── Material for this exercise
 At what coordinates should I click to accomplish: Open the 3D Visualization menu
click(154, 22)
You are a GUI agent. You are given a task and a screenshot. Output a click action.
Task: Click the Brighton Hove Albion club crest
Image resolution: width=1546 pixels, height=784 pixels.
────
Starting from the line containing "You are a GUI" and ending with the final line of the data, reproduce each line exactly as it appears, including no other lines.

You are a GUI agent. You are given a task and a screenshot. Output a click action.
Task: Click the Brighton Hove Albion club crest
Image resolution: width=1546 pixels, height=784 pixels.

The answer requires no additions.